### WHAT NEEDS TO BE DONE
Set the records down again in full, with every word kept.

[Collected data]
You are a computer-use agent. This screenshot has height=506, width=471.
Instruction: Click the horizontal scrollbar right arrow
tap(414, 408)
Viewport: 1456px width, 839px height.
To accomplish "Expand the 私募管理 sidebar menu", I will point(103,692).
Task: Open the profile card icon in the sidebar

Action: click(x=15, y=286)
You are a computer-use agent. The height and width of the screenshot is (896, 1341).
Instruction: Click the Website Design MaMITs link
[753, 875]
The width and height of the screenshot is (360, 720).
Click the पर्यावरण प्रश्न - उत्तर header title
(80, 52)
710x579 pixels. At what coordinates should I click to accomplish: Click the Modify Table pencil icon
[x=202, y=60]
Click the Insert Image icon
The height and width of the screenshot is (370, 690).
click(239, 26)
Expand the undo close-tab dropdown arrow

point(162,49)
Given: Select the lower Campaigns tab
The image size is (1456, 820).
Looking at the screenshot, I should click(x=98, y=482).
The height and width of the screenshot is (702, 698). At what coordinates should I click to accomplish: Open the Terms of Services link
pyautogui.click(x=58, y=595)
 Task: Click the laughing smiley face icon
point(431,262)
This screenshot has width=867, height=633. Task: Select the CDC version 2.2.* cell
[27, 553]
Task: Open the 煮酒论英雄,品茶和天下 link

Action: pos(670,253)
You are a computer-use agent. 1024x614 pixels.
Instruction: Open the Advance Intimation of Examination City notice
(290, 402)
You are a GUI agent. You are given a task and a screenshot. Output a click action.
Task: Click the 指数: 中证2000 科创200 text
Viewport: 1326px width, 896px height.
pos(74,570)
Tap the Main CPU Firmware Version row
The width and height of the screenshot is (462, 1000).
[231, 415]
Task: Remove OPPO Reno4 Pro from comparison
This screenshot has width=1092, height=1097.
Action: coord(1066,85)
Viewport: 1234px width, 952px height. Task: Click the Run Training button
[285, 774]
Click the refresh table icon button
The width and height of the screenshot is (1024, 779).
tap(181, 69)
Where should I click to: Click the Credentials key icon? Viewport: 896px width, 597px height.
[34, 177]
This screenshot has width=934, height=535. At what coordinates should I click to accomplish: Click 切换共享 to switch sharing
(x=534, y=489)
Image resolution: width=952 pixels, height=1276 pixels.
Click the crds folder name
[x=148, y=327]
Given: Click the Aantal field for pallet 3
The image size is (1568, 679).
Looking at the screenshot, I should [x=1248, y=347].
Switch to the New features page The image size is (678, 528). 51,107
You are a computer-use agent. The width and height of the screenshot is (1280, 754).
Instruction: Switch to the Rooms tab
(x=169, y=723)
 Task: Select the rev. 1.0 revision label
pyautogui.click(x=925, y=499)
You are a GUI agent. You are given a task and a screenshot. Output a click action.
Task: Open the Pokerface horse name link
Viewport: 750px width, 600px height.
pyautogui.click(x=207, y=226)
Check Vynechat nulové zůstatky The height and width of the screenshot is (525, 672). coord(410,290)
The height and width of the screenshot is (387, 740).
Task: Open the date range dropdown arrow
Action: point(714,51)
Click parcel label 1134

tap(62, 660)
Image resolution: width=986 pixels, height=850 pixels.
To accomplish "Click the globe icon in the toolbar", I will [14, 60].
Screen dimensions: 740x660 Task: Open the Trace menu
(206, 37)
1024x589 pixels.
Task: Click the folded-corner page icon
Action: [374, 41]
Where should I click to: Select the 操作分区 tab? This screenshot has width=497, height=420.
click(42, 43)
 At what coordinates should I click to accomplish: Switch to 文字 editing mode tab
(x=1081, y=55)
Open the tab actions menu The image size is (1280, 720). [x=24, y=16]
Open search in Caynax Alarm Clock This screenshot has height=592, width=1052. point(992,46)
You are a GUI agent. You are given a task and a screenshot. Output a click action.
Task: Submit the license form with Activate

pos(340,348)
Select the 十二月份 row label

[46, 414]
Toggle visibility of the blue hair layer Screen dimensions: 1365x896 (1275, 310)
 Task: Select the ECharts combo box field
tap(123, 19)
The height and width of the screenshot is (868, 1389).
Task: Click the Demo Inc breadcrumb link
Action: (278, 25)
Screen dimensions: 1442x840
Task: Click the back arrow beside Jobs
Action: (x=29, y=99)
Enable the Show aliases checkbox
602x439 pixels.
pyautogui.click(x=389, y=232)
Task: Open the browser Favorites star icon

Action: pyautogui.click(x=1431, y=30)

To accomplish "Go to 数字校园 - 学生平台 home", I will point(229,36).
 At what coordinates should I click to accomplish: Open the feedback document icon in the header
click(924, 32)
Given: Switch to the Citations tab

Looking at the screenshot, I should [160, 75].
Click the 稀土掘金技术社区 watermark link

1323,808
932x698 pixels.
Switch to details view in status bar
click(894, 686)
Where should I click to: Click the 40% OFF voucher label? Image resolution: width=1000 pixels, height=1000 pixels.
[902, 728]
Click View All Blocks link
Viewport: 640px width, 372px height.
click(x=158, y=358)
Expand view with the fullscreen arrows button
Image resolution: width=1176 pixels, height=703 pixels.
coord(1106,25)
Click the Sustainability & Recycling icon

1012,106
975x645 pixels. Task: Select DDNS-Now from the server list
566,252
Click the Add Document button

### PROBLEM SOLUTION
You are a computer-use agent. This screenshot has height=506, width=471.
Instruction: Click the horizontal scrollbar right arrow
tap(414, 408)
Viewport: 1456px width, 839px height.
To accomplish "Expand the 私募管理 sidebar menu", I will point(103,692).
Task: Open the profile card icon in the sidebar

Action: click(x=15, y=286)
You are a computer-use agent. The height and width of the screenshot is (896, 1341).
Instruction: Click the Website Design MaMITs link
[753, 875]
The width and height of the screenshot is (360, 720).
Click the पर्यावरण प्रश्न - उत्तर header title
(80, 52)
710x579 pixels. At what coordinates should I click to accomplish: Click the Modify Table pencil icon
[x=202, y=60]
Click the Insert Image icon
The height and width of the screenshot is (370, 690).
click(239, 26)
Expand the undo close-tab dropdown arrow

point(162,49)
Given: Select the lower Campaigns tab
The image size is (1456, 820).
Looking at the screenshot, I should click(x=98, y=482).
The height and width of the screenshot is (702, 698). At what coordinates should I click to accomplish: Open the Terms of Services link
pyautogui.click(x=58, y=595)
 Task: Click the laughing smiley face icon
point(431,262)
This screenshot has width=867, height=633. Task: Select the CDC version 2.2.* cell
[27, 553]
Task: Open the 煮酒论英雄,品茶和天下 link

Action: pos(670,253)
You are a computer-use agent. 1024x614 pixels.
Instruction: Open the Advance Intimation of Examination City notice
(290, 402)
You are a GUI agent. You are given a task and a screenshot. Output a click action.
Task: Click the 指数: 中证2000 科创200 text
Viewport: 1326px width, 896px height.
pos(74,570)
Tap the Main CPU Firmware Version row
The width and height of the screenshot is (462, 1000).
[231, 415]
Task: Remove OPPO Reno4 Pro from comparison
This screenshot has width=1092, height=1097.
Action: coord(1066,85)
Viewport: 1234px width, 952px height. Task: Click the Run Training button
[285, 774]
Click the refresh table icon button
The width and height of the screenshot is (1024, 779).
tap(181, 69)
Where should I click to: Click the Credentials key icon? Viewport: 896px width, 597px height.
[34, 177]
This screenshot has width=934, height=535. At what coordinates should I click to accomplish: Click 切换共享 to switch sharing
(x=534, y=489)
Image resolution: width=952 pixels, height=1276 pixels.
Click the crds folder name
[x=148, y=327]
Given: Click the Aantal field for pallet 3
The image size is (1568, 679).
Looking at the screenshot, I should [x=1248, y=347].
Switch to the New features page The image size is (678, 528). 51,107
You are a computer-use agent. The width and height of the screenshot is (1280, 754).
Instruction: Switch to the Rooms tab
(x=169, y=723)
 Task: Select the rev. 1.0 revision label
pyautogui.click(x=925, y=499)
You are a GUI agent. You are given a task and a screenshot. Output a click action.
Task: Open the Pokerface horse name link
Viewport: 750px width, 600px height.
pyautogui.click(x=207, y=226)
Check Vynechat nulové zůstatky The height and width of the screenshot is (525, 672). coord(410,290)
The height and width of the screenshot is (387, 740).
Task: Open the date range dropdown arrow
Action: point(714,51)
Click parcel label 1134

tap(62, 660)
Image resolution: width=986 pixels, height=850 pixels.
To accomplish "Click the globe icon in the toolbar", I will [14, 60].
Screen dimensions: 740x660 Task: Open the Trace menu
(206, 37)
1024x589 pixels.
Task: Click the folded-corner page icon
Action: [374, 41]
Where should I click to: Select the 操作分区 tab? This screenshot has width=497, height=420.
click(42, 43)
 At what coordinates should I click to accomplish: Switch to 文字 editing mode tab
(x=1081, y=55)
Open the tab actions menu The image size is (1280, 720). [x=24, y=16]
Open search in Caynax Alarm Clock This screenshot has height=592, width=1052. point(992,46)
You are a GUI agent. You are given a task and a screenshot. Output a click action.
Task: Submit the license form with Activate

pos(340,348)
Select the 十二月份 row label

[46, 414]
Toggle visibility of the blue hair layer Screen dimensions: 1365x896 (1275, 310)
 Task: Select the ECharts combo box field
tap(123, 19)
The height and width of the screenshot is (868, 1389).
Task: Click the Demo Inc breadcrumb link
Action: (278, 25)
Screen dimensions: 1442x840
Task: Click the back arrow beside Jobs
Action: (x=29, y=99)
Enable the Show aliases checkbox
602x439 pixels.
pyautogui.click(x=389, y=232)
Task: Open the browser Favorites star icon

Action: pyautogui.click(x=1431, y=30)

To accomplish "Go to 数字校园 - 学生平台 home", I will point(229,36).
 At what coordinates should I click to accomplish: Open the feedback document icon in the header
click(924, 32)
Given: Switch to the Citations tab

Looking at the screenshot, I should [160, 75].
Click the 稀土掘金技术社区 watermark link

1323,808
932x698 pixels.
Switch to details view in status bar
click(894, 686)
Where should I click to: Click the 40% OFF voucher label? Image resolution: width=1000 pixels, height=1000 pixels.
[902, 728]
Click View All Blocks link
Viewport: 640px width, 372px height.
click(x=158, y=358)
Expand view with the fullscreen arrows button
Image resolution: width=1176 pixels, height=703 pixels.
coord(1106,25)
Click the Sustainability & Recycling icon

1012,106
975x645 pixels. Task: Select DDNS-Now from the server list
566,252
Click the Add Document button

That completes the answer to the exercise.